75. Kita Pernah Ada

33 9 8
                                    

Lusi mengusap kening putrinya yang sejak tadi menampilkan ekpresi hampa. Namun di balik tatapan kosong yang Aira tunjukkan, Lusi tahu anak gadisnya itu menyimpan berbagai macam rasa yang terlalu sulit dijelaskan.

Dimas dan Hendra duduk di kursi tepat di belakang mereka. Keluarga kecil itu sama sama disekap hening. Sibuk dengan pikiran masing masing saat pesawat yang mereka tumpangi mengudara.

"Mama ke toilet bentar, Ra." Ucap Lusi yang disambut anggukan singkat oleh Aira.

Helaan napas keluar dari bibir Aira yang tak sekalipun membuka suara setelah duduk di kursi penumpang. Ia masih begitu ragu untuk pergi, dan rasanya berat melepas segala yang ada di kota kelahirannya.

Bahkan tentang Arsen, Aira pikir semua itu tidak pernah nyata. Arsen-nya yang pergi, terasa hanya seperti halusinasi. Sejak tadi sebenarnya Aira berharap ia hanya tertidur, dan saat bangun semuanya baik baik saja.

Tapi kenyataan tidak sebaik itu. Semesta tidak seramah itu untuk Aira. Bahkan saat Arsen ada untuk menghiburnya ketika Willa, Zia, Ardan, dan Ari pergi, semesta dengan kejamnya menarik Arsen menjauh.

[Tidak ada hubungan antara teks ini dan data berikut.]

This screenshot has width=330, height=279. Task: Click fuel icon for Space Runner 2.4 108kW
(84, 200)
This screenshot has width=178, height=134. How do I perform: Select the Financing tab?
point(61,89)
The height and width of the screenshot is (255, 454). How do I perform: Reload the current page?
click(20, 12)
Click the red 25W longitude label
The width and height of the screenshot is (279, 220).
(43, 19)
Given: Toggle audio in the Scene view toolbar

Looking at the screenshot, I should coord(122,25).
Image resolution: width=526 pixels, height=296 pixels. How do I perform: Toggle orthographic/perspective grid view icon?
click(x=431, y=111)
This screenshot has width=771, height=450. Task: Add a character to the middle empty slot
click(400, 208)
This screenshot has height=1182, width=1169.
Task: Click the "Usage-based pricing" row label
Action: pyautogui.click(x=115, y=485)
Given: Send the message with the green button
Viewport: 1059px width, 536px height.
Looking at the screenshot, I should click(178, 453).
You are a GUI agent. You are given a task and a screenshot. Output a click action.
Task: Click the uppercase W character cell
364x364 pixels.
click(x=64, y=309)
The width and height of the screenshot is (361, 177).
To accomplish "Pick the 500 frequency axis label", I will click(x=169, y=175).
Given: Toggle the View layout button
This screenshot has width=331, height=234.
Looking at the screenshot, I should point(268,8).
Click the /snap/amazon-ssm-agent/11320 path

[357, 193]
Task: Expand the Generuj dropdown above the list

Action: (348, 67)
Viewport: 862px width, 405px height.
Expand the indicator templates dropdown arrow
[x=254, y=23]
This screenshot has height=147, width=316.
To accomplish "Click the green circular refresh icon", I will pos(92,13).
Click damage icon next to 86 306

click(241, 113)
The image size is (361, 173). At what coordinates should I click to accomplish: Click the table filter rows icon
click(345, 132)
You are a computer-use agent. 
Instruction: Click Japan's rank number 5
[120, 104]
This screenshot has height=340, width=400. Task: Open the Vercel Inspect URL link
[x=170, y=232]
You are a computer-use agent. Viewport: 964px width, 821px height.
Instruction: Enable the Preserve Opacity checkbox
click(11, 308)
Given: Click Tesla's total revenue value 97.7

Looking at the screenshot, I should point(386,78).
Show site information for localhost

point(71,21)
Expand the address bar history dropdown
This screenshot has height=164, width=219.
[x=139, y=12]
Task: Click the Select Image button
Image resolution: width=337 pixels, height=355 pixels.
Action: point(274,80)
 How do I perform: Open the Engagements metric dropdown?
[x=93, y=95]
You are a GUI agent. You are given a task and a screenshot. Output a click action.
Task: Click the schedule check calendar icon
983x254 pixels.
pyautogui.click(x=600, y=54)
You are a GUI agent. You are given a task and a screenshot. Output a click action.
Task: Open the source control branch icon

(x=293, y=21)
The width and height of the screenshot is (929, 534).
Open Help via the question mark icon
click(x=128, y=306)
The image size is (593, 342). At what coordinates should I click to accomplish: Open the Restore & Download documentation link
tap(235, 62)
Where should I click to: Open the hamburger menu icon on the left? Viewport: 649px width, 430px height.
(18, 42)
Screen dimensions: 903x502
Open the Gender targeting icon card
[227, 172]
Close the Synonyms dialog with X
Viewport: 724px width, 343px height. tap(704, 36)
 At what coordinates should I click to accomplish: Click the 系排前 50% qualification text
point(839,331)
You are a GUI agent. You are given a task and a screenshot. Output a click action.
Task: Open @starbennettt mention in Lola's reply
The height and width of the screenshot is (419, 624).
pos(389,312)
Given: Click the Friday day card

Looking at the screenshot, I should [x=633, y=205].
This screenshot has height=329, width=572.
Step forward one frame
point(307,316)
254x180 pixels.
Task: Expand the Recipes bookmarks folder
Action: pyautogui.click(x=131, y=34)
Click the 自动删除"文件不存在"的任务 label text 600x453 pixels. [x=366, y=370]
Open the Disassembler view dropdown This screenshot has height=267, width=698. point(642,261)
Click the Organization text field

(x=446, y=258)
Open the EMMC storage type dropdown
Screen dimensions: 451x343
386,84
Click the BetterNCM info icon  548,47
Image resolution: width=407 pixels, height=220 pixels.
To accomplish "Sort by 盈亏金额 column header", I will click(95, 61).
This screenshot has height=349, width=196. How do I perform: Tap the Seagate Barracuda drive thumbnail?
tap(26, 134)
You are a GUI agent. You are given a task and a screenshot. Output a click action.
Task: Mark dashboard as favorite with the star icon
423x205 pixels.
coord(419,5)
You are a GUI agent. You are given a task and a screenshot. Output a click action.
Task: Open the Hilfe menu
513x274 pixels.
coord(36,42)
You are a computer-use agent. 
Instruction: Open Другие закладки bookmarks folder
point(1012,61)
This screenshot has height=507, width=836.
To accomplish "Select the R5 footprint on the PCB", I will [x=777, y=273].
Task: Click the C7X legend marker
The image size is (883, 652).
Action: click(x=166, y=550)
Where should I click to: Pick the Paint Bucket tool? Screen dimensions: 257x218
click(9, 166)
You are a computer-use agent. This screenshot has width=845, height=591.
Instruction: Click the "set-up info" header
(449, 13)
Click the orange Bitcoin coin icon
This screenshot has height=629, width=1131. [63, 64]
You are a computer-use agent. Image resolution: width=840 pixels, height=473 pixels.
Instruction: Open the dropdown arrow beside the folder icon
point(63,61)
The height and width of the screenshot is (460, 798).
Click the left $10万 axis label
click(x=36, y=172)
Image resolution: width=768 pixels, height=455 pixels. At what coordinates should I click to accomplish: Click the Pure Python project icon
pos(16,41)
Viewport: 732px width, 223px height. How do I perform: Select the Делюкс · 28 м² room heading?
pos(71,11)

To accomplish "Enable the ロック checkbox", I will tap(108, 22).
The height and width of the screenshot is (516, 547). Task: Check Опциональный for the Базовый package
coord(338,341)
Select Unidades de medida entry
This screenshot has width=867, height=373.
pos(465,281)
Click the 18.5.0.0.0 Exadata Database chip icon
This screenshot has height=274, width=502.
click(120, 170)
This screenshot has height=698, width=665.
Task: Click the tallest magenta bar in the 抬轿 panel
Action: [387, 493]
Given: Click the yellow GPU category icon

Tidak ada yang baik baik saja untuk Aira saat ini. Semua yang pernah ada berputar di memorinya. Terus terulang membuat pikirannya tak tenang.

"Hai,"

Sapaan itu berhasil membuat Aira mengangkat kepalanya. Seorang laki laki berambut hitam legam, kulit kuning langsat, dan mata jernihnya menatap Aira dari balik sandaran kursi di depannya.

"Mau ke Bali juga?" Tanya orang itu basa basi.

Aira mengangguk, "Iya."

"Ooh." Orang itu balas mengangguk. Lantas mengulurkan tangannya, "Kenalin, gue Agung."

Ragu ragu, Aira menyambut tangan itu. "Aira."

Agung tersenyum cerah. Kembali menarik tangannya yang dijabat sekilas oleh Aira. "Btw, gue asli Bali. Dan nama Agung itu bukan kasta gue. Ya... gak penting sih, cuma bilang aja biar lo gak salah kaprah, hehe."

Aira hanya menanggapinya dengan anggukan.

"Lo agak pendiem ya, Ra." Agung masih mempertahankan senyumnya.

Aira lagi lagi hanya mengangguk. Sejujurnya ia sedikit risih oleh sikap laki laki asing bernama Agung ini. Ia menoleh ke belakang sekilas, berharap Dimas dapat membantunya keluar dari situasi tak menyenangkan ini.

Tapi yang Aira temukan bukanlah Dimas yang menatap sengit ke arah Agung, melainkan kedua laki laki di keluarganya itu sedang terlelap. Terpaksa Aira menghadap ke depan lagi.

"Ke Bali buat liburan?" Tanya Agung.

"Pindah."

"Wah, ke kota mana?"

Aira menggeleng, ia tidak ingat nama tempat itu.

Di saat yang sama, Lusi rupanya sudah kembali dari toilet dan duduk di sebelah Aira lagi.

"Eh, Aira udah dapet temen aja." Wanita cantik itu terkekeh.

"Tante mamanya Aira ya?" Agung bertanya sopan. "Kenalin tante, saya Agung."